EXTRACTED RECORDS
^^^^

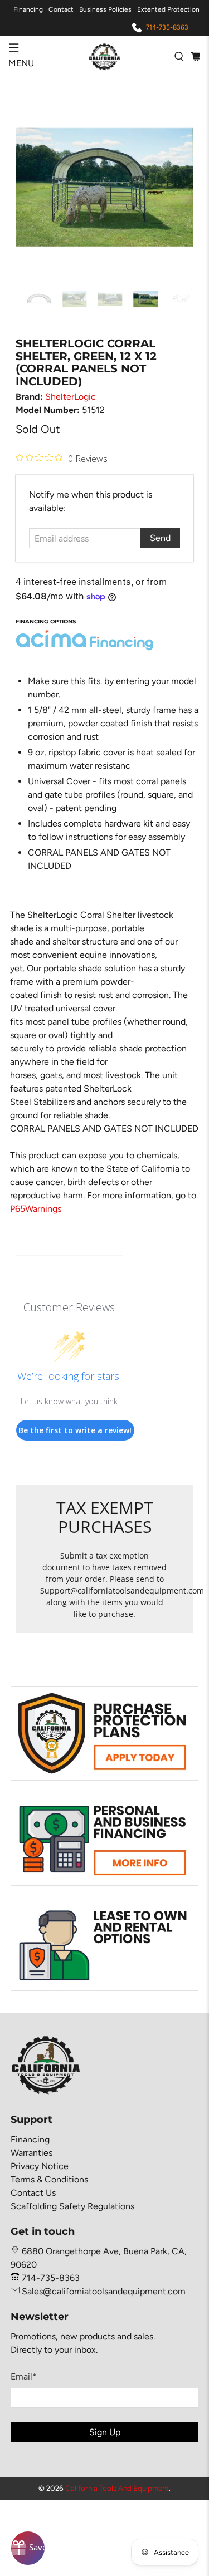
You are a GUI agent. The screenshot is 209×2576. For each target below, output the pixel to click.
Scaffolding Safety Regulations (72, 2206)
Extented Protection (168, 9)
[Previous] (33, 187)
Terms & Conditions (49, 2179)
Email (24, 2376)
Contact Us (33, 2192)
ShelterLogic (70, 396)
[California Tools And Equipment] (104, 56)
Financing (28, 9)
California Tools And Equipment (117, 2488)
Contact (61, 9)
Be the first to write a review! (75, 1430)
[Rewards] (28, 2548)
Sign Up (104, 2432)
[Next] (175, 187)
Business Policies (105, 9)
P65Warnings (35, 1208)
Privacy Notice (40, 2166)
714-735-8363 (167, 27)
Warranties (31, 2152)
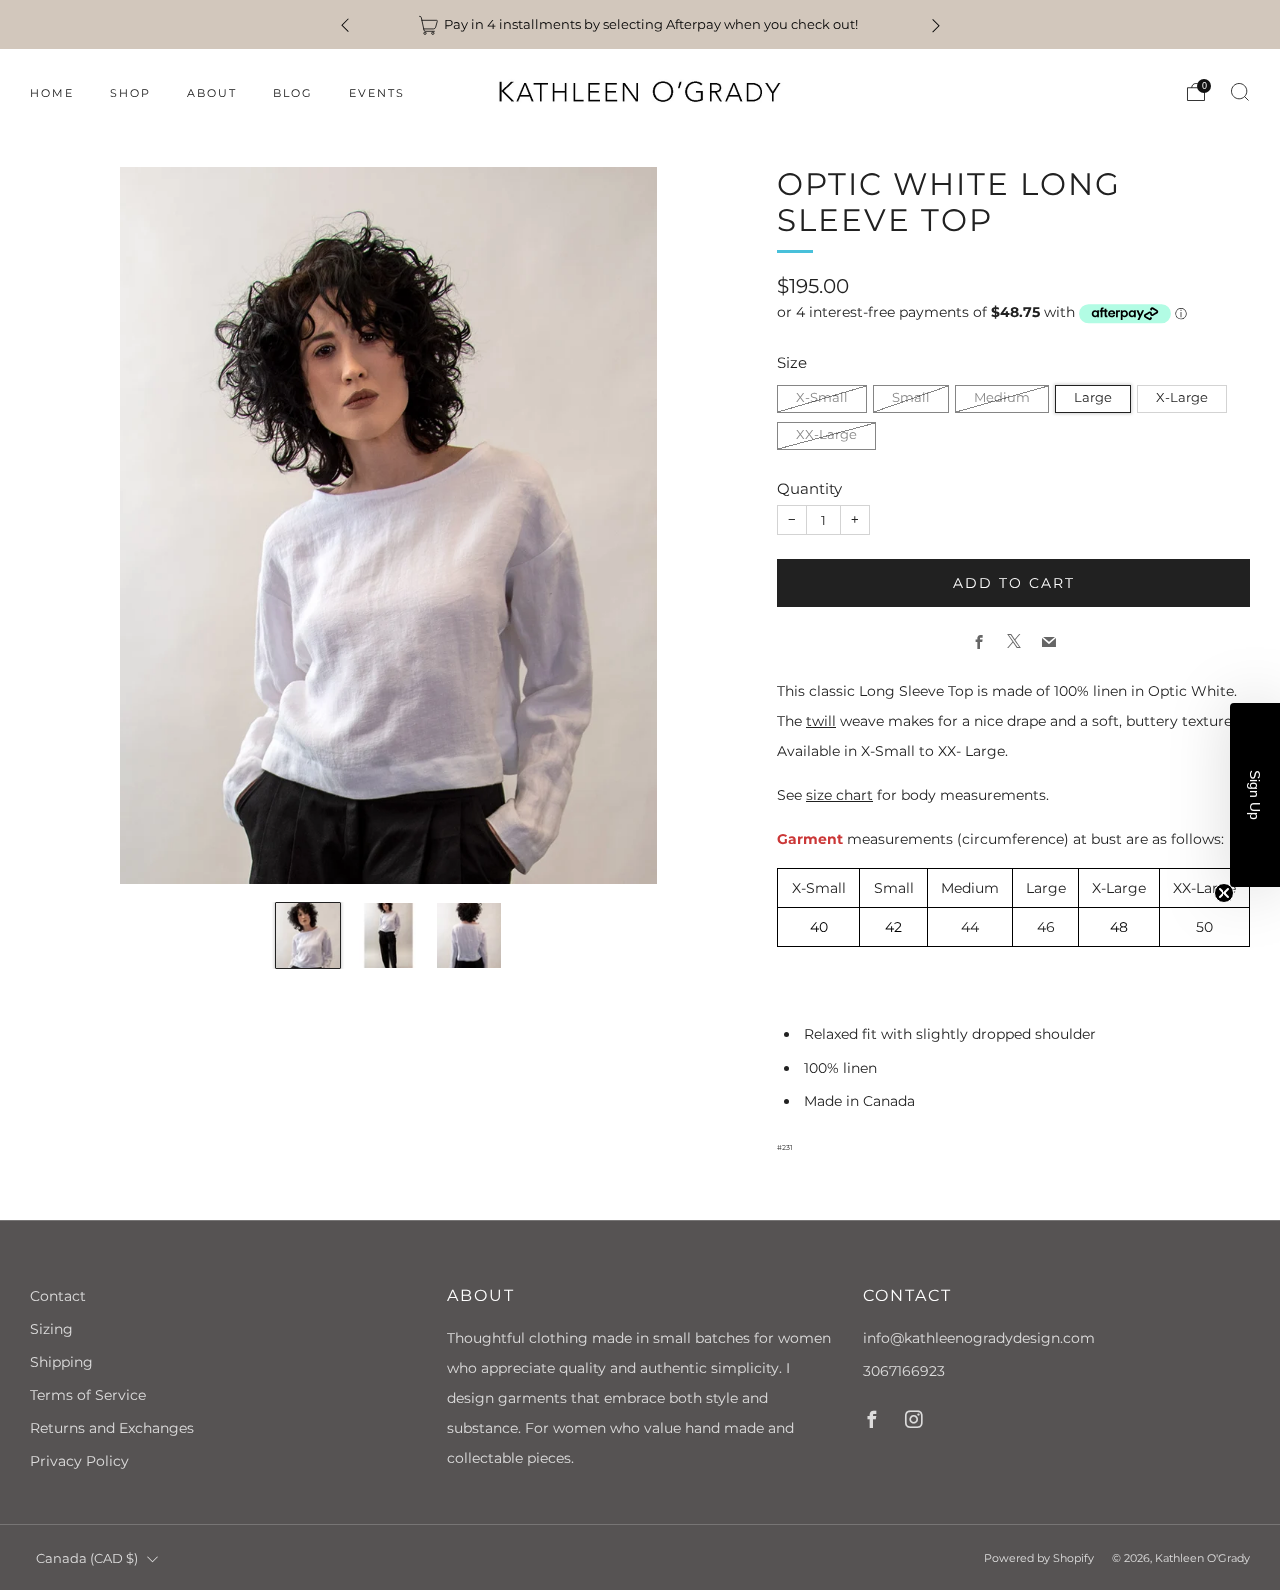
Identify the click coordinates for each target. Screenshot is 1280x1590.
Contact (58, 1296)
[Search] (1240, 92)
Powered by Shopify (1039, 1558)
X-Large (1182, 397)
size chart (839, 795)
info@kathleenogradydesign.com (979, 1338)
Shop (130, 93)
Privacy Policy (79, 1461)
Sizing (51, 1329)
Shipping (61, 1362)
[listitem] (640, 24)
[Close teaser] (1224, 893)
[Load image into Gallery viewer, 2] (388, 935)
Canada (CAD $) (87, 1558)
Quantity (809, 487)
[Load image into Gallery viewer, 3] (469, 935)
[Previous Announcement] (345, 24)
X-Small (822, 397)
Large (1093, 397)
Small (911, 397)
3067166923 (904, 1371)
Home (52, 93)
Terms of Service (88, 1395)
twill (821, 721)
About (212, 93)
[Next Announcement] (936, 24)
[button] (1255, 795)
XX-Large (826, 434)
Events (377, 93)
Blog (293, 93)
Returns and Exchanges (112, 1428)
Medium (1002, 397)
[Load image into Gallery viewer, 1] (308, 935)
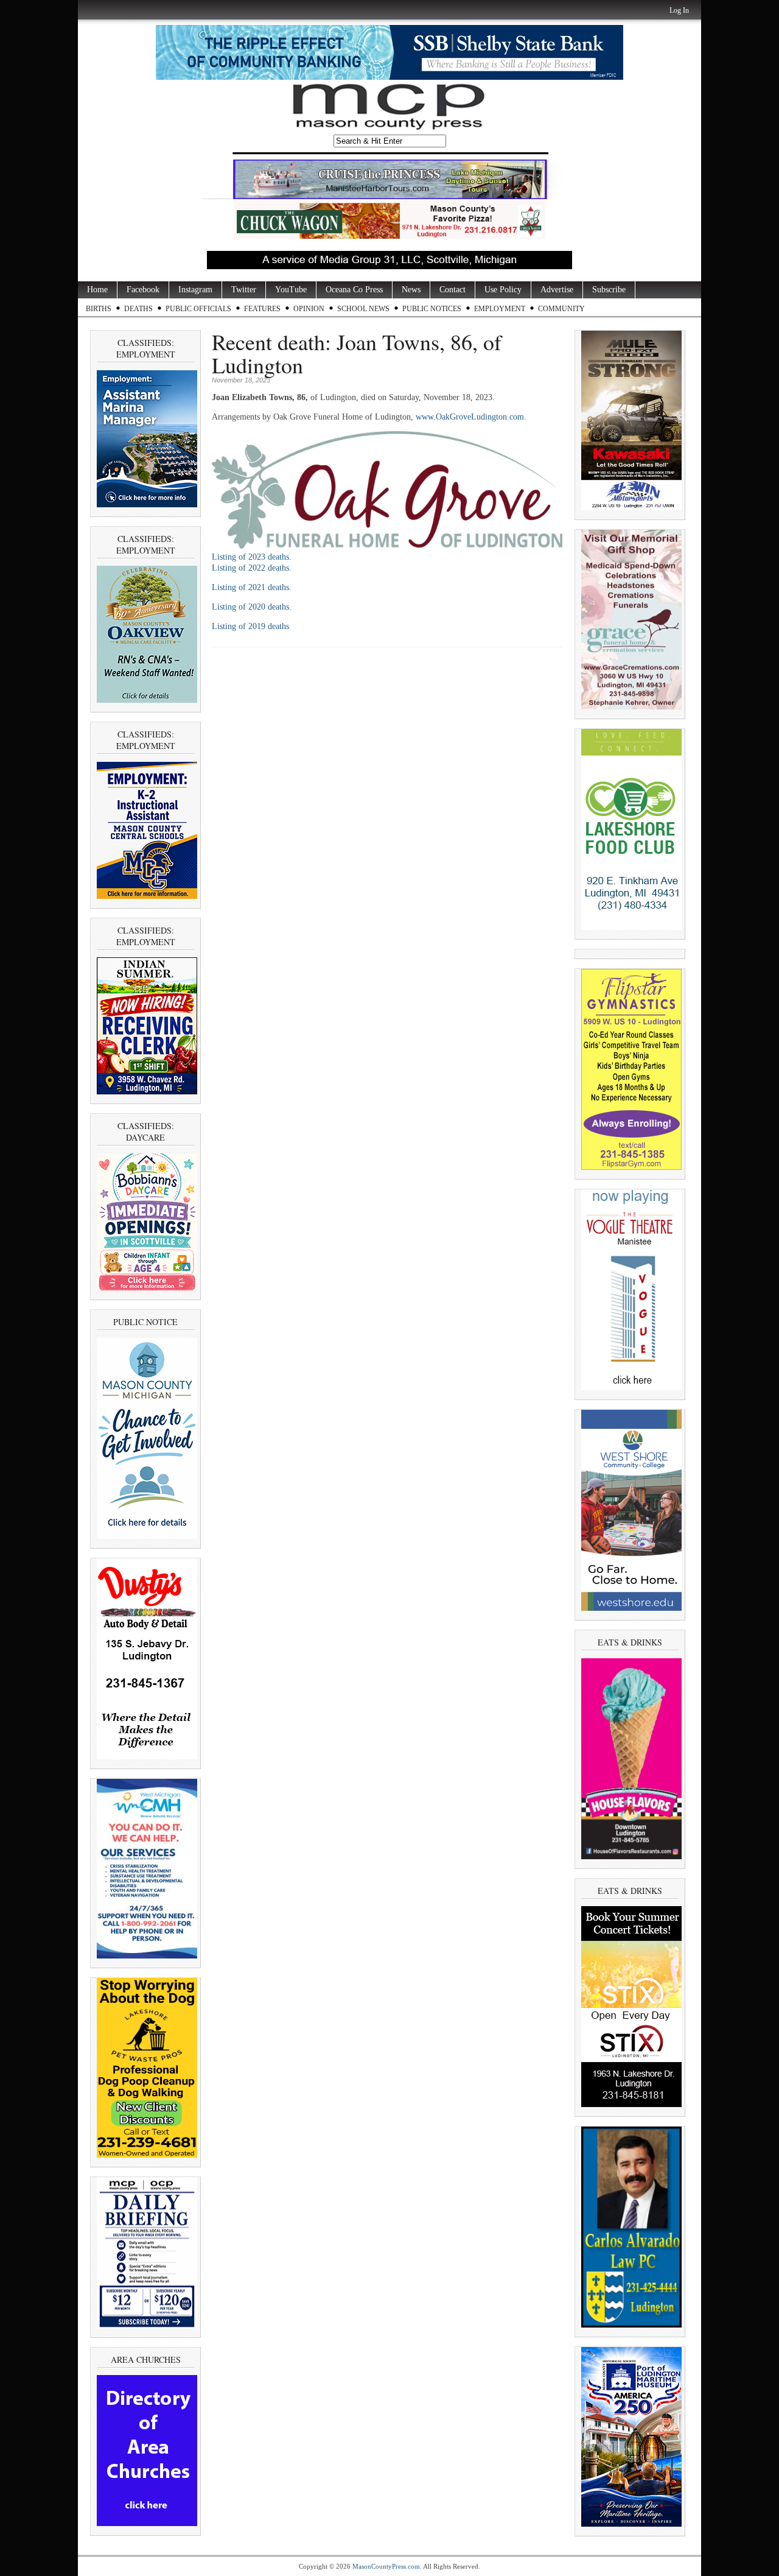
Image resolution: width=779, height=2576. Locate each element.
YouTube (291, 289)
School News (363, 308)
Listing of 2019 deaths (250, 626)
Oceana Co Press (354, 289)
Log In (679, 10)
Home (97, 289)
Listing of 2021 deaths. (252, 587)
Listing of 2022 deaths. (252, 567)
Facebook (143, 289)
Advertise (556, 289)
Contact (452, 289)
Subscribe (609, 289)
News (411, 289)
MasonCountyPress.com (386, 2566)
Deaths (138, 308)
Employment (499, 308)
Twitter (243, 289)
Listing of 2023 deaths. (252, 556)
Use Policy (503, 289)
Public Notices (431, 308)
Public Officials (198, 308)
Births (98, 308)
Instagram (195, 289)
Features (262, 308)
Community (561, 308)
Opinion (308, 308)
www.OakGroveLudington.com (470, 416)
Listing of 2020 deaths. (252, 606)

^^^^

ABOUT THIS EXERCISE
Output each line above exactly. Skip the images.

EXERCISE ANSWER
You are a GUI agent. The screenshot is 209×2576. For each target below, output the pixel to click.
Scaffolding Safety Regulations (72, 2206)
Extented Protection (168, 9)
[Previous] (33, 187)
Terms & Conditions (49, 2179)
Email (24, 2376)
Contact Us (33, 2192)
ShelterLogic (70, 396)
[California Tools And Equipment] (104, 56)
Financing (28, 9)
California Tools And Equipment (117, 2488)
Contact (61, 9)
Be the first to write a review! (75, 1430)
[Rewards] (28, 2548)
Sign Up (104, 2432)
[Next] (175, 187)
Business Policies (105, 9)
P65Warnings (35, 1208)
Privacy Notice (40, 2166)
714-735-8363 (167, 27)
Warranties (31, 2152)
Identify the click coordinates for each target. Screenshot is 1280x1590.
Contact (58, 1296)
[Search] (1240, 92)
Powered by Shopify (1039, 1558)
X-Large (1182, 397)
size chart (839, 795)
info@kathleenogradydesign.com (979, 1338)
Shop (130, 93)
Privacy Policy (79, 1461)
Sizing (51, 1329)
Shipping (61, 1362)
[listitem] (640, 24)
[Close teaser] (1224, 893)
[Load image into Gallery viewer, 2] (388, 935)
Canada (CAD $) (87, 1558)
Quantity (809, 487)
[Load image into Gallery viewer, 3] (469, 935)
[Previous Announcement] (345, 24)
X-Small (822, 397)
Large (1093, 397)
Small (911, 397)
3067166923 (904, 1371)
Home (52, 93)
Terms of Service (88, 1395)
twill (821, 721)
About (212, 93)
[Next Announcement] (936, 24)
[button] (1255, 795)
XX-Large (826, 434)
Events (377, 93)
Blog (293, 93)
Returns and Exchanges (112, 1428)
Medium (1002, 397)
[Load image into Gallery viewer, 1] (308, 935)
Image resolution: width=779, height=2576. Locate each element.
YouTube (291, 289)
School News (363, 308)
Listing of 2019 deaths (250, 626)
Oceana Co Press (354, 289)
Log In (679, 10)
Home (97, 289)
Listing of 2021 deaths. (252, 587)
Listing of 2022 deaths. (252, 567)
Facebook (143, 289)
Advertise (556, 289)
Contact (452, 289)
Subscribe (609, 289)
News (411, 289)
MasonCountyPress.com (386, 2566)
Deaths (138, 308)
Employment (499, 308)
Twitter (243, 289)
Listing of 2023 deaths. (252, 556)
Use Policy (503, 289)
Public Notices (431, 308)
Public Officials (198, 308)
Births (98, 308)
Instagram (195, 289)
Features (262, 308)
Community (561, 308)
Opinion (308, 308)
www.OakGroveLudington.com (470, 416)
Listing of 2020 deaths. (252, 606)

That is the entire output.